Chile
HILE Chile’s aboriginal Inca and Arucano rulers were brutally deposed by Spanish invaders in the 16th century. Rebel leaders Bernardo O’Higgins and José de San Martín threw off the Spanish yoke in 1818. A series of wars with PERU and BOLIVIA (1836–39, 1879–83) expanded Chile’s territory while leaving Bolivia forever landlocked. Industrialization began prior to World War I and prompted creation of dissident communist groups. Chile’s president during World War II was initially pro-Nazi, but he shifted allegiance midstream to support the victorious Allies.

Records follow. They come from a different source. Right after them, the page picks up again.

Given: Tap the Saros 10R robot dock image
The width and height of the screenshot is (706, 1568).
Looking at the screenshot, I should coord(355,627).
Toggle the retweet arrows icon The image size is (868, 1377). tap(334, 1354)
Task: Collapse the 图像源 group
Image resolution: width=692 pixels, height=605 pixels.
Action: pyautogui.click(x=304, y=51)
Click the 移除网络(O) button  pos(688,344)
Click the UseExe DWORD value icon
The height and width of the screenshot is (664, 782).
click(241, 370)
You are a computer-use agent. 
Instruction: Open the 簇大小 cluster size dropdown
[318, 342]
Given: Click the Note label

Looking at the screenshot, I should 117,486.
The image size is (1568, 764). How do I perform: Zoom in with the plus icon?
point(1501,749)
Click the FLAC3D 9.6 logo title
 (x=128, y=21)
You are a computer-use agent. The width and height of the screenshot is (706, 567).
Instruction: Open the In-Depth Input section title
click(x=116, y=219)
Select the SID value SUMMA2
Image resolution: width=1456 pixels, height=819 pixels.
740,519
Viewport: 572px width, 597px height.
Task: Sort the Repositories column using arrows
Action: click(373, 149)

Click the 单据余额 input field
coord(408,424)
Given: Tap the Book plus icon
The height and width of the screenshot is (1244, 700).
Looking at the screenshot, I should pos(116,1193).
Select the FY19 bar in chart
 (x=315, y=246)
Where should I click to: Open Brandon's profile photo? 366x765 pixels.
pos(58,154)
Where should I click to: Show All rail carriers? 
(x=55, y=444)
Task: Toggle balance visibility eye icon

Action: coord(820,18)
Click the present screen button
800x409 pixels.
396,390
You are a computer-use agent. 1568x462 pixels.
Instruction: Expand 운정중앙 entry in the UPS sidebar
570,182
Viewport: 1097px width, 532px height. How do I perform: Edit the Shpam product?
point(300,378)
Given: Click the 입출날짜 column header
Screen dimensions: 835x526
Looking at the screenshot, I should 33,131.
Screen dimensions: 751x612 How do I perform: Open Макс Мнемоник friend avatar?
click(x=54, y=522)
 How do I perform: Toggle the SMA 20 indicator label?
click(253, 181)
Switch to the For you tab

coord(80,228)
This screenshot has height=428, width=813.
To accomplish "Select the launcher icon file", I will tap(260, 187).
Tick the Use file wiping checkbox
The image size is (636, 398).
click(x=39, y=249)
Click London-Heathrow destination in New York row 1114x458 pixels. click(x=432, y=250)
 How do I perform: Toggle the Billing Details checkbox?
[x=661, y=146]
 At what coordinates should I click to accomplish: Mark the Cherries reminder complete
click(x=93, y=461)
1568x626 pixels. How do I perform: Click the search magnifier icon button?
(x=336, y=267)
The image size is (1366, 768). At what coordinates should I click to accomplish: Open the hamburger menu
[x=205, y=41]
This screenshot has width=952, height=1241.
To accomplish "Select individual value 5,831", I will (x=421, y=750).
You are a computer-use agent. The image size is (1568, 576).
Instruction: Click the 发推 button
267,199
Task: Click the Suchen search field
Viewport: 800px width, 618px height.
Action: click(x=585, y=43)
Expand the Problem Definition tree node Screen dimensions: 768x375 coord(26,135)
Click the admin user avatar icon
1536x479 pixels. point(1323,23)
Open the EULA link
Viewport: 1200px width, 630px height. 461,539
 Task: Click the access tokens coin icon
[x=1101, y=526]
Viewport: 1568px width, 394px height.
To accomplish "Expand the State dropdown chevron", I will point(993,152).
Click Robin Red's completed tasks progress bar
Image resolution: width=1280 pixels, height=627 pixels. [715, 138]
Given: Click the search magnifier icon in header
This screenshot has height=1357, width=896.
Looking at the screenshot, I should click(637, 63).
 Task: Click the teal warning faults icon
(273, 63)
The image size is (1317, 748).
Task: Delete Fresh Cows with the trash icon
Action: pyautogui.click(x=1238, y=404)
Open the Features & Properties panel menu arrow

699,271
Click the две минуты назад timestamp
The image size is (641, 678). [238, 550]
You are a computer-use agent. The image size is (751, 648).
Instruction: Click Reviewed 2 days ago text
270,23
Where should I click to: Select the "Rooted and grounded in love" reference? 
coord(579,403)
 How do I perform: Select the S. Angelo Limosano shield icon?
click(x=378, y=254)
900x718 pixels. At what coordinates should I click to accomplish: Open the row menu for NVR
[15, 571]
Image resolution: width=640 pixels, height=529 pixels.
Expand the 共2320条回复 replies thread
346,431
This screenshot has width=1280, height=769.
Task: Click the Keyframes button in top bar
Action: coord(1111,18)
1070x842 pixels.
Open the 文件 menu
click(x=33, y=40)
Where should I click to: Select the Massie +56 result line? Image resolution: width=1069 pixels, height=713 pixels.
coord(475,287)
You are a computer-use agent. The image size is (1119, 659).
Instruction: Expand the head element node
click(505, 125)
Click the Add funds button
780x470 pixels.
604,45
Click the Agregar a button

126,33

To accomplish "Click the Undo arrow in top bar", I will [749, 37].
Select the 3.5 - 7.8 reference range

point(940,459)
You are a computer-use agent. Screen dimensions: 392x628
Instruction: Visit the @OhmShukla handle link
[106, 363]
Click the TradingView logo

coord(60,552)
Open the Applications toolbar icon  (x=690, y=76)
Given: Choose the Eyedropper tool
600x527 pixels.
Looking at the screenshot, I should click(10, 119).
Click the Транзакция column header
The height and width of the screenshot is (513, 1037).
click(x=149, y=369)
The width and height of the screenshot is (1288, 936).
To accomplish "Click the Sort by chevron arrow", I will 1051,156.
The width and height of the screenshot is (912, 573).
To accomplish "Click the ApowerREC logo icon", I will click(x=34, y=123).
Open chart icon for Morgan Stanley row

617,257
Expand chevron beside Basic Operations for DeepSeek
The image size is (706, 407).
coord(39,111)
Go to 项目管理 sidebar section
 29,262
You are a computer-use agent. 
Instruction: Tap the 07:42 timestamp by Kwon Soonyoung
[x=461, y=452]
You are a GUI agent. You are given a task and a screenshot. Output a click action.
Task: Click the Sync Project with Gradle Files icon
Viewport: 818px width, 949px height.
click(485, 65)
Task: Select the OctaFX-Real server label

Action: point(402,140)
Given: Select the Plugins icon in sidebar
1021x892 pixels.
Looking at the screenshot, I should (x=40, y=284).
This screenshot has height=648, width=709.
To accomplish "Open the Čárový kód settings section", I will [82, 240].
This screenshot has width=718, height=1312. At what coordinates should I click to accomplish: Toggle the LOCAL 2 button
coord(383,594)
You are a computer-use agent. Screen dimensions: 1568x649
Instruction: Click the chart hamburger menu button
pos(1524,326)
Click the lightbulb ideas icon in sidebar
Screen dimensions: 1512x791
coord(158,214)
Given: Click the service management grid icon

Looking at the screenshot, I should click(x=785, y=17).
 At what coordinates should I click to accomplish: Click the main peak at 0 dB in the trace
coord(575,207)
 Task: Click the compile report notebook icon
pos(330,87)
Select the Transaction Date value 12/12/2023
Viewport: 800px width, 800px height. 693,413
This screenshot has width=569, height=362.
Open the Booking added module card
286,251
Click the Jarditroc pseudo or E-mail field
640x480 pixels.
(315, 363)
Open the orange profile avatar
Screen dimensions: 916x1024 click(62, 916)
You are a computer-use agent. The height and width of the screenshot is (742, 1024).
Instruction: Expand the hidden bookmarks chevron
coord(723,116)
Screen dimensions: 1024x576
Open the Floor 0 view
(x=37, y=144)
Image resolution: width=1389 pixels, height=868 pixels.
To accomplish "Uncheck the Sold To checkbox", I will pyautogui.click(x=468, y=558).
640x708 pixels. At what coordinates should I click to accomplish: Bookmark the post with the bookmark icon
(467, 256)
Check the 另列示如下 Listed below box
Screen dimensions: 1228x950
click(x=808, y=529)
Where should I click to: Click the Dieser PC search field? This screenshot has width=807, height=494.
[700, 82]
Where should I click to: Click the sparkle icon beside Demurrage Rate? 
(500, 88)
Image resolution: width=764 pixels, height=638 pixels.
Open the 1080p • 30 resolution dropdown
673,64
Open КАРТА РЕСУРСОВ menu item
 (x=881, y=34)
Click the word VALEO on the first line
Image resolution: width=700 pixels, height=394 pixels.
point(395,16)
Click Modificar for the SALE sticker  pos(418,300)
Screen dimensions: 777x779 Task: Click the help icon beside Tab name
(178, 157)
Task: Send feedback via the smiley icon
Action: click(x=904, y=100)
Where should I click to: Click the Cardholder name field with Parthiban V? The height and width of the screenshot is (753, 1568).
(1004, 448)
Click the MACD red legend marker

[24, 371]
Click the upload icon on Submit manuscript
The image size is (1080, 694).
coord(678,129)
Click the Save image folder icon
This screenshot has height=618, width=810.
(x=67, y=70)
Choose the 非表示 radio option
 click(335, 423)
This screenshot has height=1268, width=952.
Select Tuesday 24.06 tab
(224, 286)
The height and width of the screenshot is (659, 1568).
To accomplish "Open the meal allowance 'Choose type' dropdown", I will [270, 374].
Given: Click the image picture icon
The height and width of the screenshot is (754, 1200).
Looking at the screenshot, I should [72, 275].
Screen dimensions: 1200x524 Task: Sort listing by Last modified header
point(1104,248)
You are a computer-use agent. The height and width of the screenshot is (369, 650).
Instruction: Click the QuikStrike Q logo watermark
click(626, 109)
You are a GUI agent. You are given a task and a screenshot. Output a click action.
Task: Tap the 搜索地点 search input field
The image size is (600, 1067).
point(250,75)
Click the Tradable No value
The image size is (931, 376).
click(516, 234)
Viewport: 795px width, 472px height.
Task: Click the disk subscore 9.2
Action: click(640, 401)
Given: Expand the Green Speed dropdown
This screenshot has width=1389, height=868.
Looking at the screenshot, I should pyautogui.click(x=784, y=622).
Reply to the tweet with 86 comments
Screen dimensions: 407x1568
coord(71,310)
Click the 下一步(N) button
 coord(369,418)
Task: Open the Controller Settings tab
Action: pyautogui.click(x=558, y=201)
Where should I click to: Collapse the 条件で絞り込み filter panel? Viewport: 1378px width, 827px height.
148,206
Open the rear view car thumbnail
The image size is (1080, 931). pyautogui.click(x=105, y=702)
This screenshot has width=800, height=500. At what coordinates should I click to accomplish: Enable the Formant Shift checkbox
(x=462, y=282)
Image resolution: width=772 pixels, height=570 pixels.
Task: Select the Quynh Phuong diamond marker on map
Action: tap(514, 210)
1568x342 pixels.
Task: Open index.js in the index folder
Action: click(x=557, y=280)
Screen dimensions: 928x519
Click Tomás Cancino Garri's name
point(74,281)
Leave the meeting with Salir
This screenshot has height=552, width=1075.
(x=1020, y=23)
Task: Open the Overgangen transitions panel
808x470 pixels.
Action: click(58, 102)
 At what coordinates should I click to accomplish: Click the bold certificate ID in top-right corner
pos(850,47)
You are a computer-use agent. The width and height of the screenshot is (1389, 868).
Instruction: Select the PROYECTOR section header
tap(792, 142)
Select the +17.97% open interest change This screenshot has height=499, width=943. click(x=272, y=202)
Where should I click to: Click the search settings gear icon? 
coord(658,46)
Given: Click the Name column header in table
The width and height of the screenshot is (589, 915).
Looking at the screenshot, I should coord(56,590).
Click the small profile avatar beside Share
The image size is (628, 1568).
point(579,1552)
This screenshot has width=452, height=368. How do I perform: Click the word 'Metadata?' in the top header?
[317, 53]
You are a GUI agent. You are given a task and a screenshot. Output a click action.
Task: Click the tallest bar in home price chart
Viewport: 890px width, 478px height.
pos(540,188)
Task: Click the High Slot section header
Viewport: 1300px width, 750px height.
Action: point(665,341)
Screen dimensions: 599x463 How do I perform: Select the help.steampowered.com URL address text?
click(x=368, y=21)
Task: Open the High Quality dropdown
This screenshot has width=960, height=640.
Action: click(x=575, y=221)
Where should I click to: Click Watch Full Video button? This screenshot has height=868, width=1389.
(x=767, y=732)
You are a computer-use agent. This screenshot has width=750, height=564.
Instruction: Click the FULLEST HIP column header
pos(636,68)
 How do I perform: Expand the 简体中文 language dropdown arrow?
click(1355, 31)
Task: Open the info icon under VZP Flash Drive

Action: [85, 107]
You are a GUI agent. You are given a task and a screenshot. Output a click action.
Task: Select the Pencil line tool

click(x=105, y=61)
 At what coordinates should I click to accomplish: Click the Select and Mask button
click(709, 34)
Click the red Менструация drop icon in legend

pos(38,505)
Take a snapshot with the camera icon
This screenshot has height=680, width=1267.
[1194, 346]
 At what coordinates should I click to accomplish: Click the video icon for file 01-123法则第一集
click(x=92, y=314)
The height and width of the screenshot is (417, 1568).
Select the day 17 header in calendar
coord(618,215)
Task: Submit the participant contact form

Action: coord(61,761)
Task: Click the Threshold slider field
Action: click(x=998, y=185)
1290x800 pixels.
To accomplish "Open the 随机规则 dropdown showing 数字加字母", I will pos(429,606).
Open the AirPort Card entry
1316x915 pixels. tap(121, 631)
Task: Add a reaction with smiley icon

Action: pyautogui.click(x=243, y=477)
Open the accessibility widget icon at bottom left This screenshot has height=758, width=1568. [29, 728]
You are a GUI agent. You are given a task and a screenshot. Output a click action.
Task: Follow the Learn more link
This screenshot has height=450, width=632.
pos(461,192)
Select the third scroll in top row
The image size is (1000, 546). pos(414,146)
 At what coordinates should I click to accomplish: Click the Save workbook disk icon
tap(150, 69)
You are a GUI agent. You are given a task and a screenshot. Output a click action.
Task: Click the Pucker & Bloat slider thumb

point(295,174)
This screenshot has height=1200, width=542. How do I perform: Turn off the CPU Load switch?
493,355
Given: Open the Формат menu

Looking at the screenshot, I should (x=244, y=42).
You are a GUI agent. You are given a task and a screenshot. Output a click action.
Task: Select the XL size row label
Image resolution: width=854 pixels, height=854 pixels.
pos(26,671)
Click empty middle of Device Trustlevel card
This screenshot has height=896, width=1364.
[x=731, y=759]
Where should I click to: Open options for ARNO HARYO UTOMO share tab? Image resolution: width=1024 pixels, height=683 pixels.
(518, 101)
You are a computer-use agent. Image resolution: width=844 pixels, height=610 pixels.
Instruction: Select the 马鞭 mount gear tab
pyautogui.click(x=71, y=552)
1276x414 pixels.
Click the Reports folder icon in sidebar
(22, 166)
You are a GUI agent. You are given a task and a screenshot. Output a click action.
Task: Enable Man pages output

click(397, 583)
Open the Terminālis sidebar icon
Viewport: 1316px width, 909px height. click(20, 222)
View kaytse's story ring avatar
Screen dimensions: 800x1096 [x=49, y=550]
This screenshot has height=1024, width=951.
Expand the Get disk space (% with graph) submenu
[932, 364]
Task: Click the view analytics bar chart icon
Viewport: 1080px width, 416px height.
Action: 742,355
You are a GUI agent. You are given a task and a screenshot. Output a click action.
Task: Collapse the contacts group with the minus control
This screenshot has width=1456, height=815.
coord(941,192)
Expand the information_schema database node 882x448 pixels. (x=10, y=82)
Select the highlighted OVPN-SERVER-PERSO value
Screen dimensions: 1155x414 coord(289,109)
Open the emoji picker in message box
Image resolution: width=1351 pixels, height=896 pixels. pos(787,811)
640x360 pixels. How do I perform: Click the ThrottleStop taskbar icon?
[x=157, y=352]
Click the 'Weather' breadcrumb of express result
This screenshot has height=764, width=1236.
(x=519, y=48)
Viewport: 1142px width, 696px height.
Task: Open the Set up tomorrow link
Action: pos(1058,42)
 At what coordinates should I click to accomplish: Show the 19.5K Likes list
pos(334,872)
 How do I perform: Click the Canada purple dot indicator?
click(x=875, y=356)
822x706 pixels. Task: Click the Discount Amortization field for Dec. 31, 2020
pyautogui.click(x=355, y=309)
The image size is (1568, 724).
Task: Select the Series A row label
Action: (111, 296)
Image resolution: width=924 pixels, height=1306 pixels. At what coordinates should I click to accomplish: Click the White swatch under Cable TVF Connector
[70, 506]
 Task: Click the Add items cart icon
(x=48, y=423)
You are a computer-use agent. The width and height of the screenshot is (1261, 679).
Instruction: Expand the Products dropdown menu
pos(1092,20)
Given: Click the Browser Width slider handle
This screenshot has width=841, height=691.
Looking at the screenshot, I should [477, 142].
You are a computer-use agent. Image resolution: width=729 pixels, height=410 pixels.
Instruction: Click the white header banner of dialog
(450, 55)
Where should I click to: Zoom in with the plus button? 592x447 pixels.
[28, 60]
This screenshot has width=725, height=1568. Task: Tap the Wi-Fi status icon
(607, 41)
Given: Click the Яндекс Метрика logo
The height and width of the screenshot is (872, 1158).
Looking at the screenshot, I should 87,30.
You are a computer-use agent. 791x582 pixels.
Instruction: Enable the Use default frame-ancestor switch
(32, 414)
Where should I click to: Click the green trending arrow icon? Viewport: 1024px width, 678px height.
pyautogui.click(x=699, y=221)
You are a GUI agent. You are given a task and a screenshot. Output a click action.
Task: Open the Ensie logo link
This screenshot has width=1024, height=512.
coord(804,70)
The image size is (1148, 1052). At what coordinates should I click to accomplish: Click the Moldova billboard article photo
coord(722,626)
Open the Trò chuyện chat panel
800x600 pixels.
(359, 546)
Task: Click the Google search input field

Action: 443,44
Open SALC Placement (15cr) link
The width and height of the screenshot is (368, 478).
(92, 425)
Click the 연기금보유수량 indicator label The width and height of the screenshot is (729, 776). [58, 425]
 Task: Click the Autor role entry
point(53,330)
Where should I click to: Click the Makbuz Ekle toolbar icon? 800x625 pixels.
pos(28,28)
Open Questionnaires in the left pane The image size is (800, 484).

Marxist president Salvador Allende Gossens was elected to office in September 1970 and swiftly formed alliances with CUBA and CHINA. Prompted by U.S. investors (with IT&T chief among them), President RICHARD NIXON and aide HENRY KISSINGER ordered the CENTRAL INTELLIGENCE AGENCY to destabilize Chile’s economy, with the goal of toppling Allende. The illicit campaign was successful, climaxed by a military coup in September 1973 that killed Allende and ended Chile’s 46-year record of constitutional government.
A four-man junta led by Army Chief of Staff Augusto Pinochet Ugarte instituted brutal military rule, during which thousands of Chileans were arrested, murdered, or “disappeared.” In 1977 Pinochet promised elections in 1985; losing that vote, he clung to power by force until January 1990 and then finally stepped down as dictator (though he remained as army chief of staff until March 1998).
In October 1998 Pinochet was arrested in England on orders from a Spanish judge for trial in the disappearance and presumed murder of Spanish citizens during his term as dictator. British authorities refused to extradite Pinochet, and he returned to Chile in March 2000. There, the nation’s supreme court stripped him of immunity from prosecution in June 2000, but a judge found Pinochet mentally unfit for trial in July 2001. No one has yet been punished for the crimes of Pinochet’s regime— nor for U.S. complicity in those atrocities.